Senator Jeff Plale and Rep. Phil Montgomery are at it again. This time it's a bill, SB 285, that would drastically limit the Wisconsin Public Service Commission's (PSC) oversight of plain old landline telephone service. The AARP, Citizens Utility Board, and the Wisconsin Public Interest Research Group warned us what the bill is trying to accomplish:
In two years, this bill would allow local phone companies to completely opt out of PSC oversight for basic land-line telephone service. This bill would allow phone companies to charge much higher prices for this critical service, and phone companies would no longer be required to provide notice to their customers of rising prices.
The bill would allow phone companies to engage in “price discrimination”: charging higher prices to certain customers for the same type of service it provides other customers at lower prices. For example, phone companies could raise prices for phone service in areas where there is no competition, and lower prices in areas in which there is competition. Unless prohibited, price discrimination can force rural customers including elderly customers to unfairly pay higher prices for phone service.
The bill would greatly curtail the ability of customers to file and pursue complaints against local phone companies. The bill would severely limit the financial and technical information the PSC could require of phone companies, and would require the PSC to withhold the information from public inspection.
The Capital Times' Judy Davidoff did a good job on the story Tuesday:
University of Wisconsin telecommunications Professor Barry Orton...said this is another attempt to remove all telecommunication oversight powers from the Public Service Commission, which has long served as Wisconsin's watchdog regarding telephone service.

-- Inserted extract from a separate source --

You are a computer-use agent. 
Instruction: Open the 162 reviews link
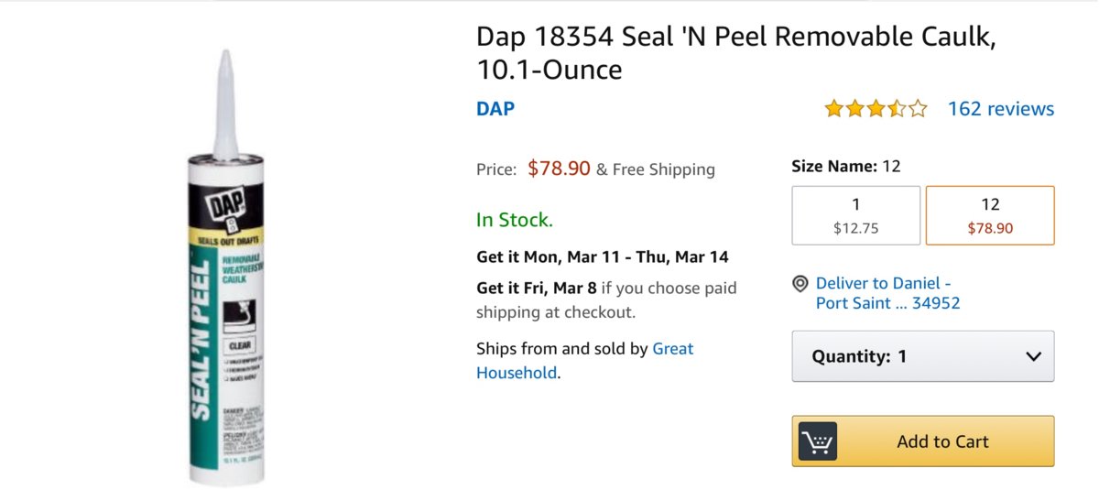click(x=1000, y=109)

In 1993, he said, the Legislature drastically reduced the commission's powers to review rates and enforce service quality issues. Plale's proposed bill would "severely limit the financial and technical information the PSC could require of phone companies, and would require the PSC to withhold the little information it got from public inspection," Orton said. "Senator Plale's bill would gouge out the eyes of Wisconsin's watchdog, and then surgically remove its vocal chords."
- Barry Orton
Is the PSC doing any real watchdogging these days anyway?